2. Considering the majority view, the Ground No. 2 raised by the Assessee with regard to the eligibility of bank interest for exemption u/s 10A of the Act is decided against the assessee. Accordingly, we hold that interest amount of Rs. 21,12,579/- earned on Fixed Deposits is not eligible for exemption u/s 10A of the Act. Since no exemption is eligible for the same, the question of netting off the same with interest paid does not arise. Accordingly, Ground No. 2(i)(a) and 2(i)(b) are hereby dismissed.
3. The next issue to be decided in this appeal is as to whether the assessee is eligible for exemption u/s 10A of the Act in respect of job charges amounting to Rs. 88,90,204/-. Considering the majority view, this issue is decided against the assessee and, accordingly, Ground No. 2(ii) is dismissed.

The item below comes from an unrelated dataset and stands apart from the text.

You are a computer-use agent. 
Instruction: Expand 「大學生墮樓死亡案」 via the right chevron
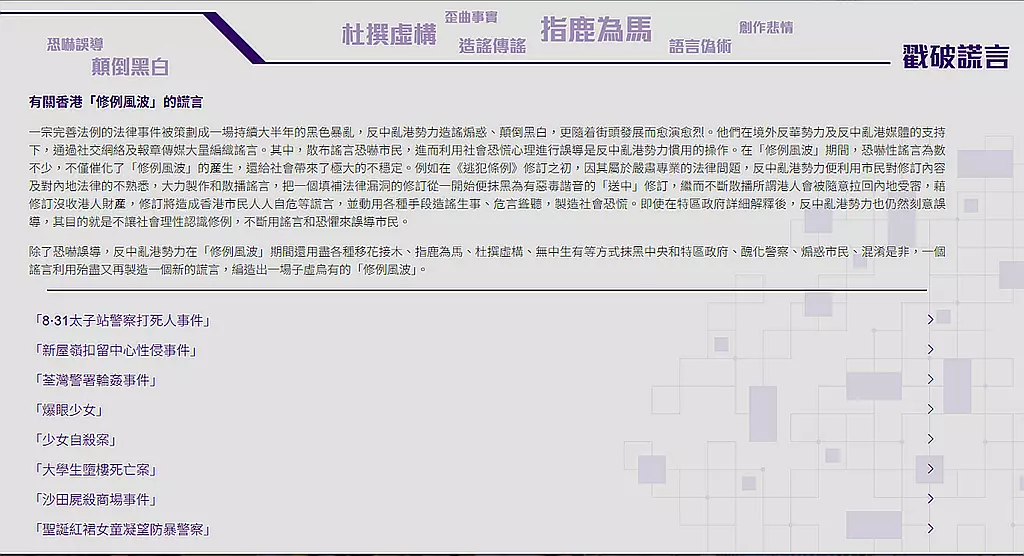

4. The Ground No. 2(iii) with regard to Foreign Exchange Rate Difference amounting to Rs. 1,10,260/- being eligible for exemption u/s 10A of the Act was already decided by the Bench in favor of the Assessee and there was no difference of opinion between the Members. Hence, Ground No. 2(iii) raised by the assessee is allowed.

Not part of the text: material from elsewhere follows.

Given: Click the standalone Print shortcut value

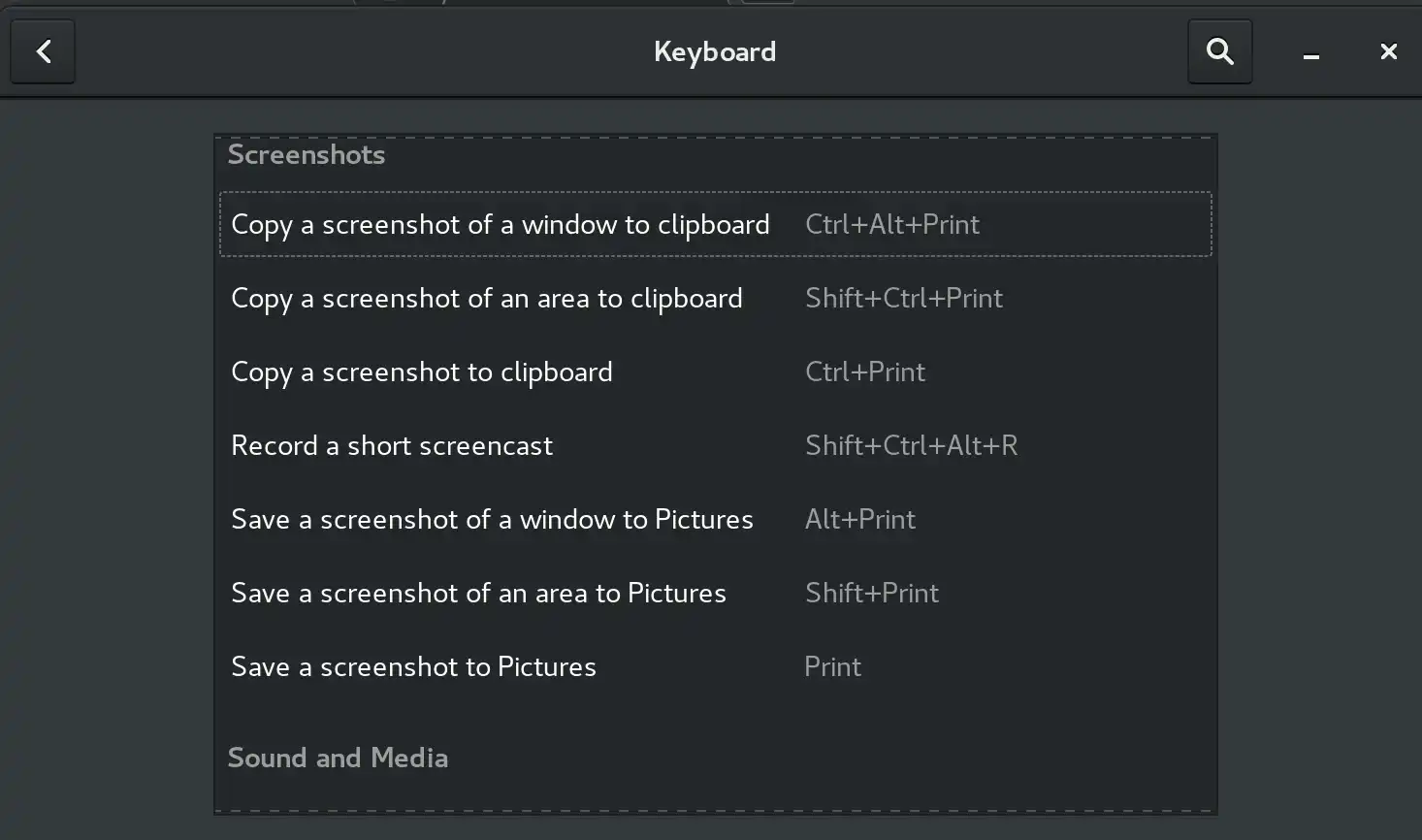Looking at the screenshot, I should click(832, 667).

5. Ground No. 2(iv) raised by the assessee was with regard to eligibility of insurance amount of Rs. 1,92,772/- being eligible for exemption u/s 10A of the Act. This ground was not pressed by the assessee at the time of original hearing before the Division Bench and, hence, the same was dismissed as not pressed. Accordingly, we follow the same observation in this order also.
6. The Ground No. 3 raised by the assessee is general in nature and does not require any specific adjudication.
7. In the result, the appeal of the assessee is partly allowed.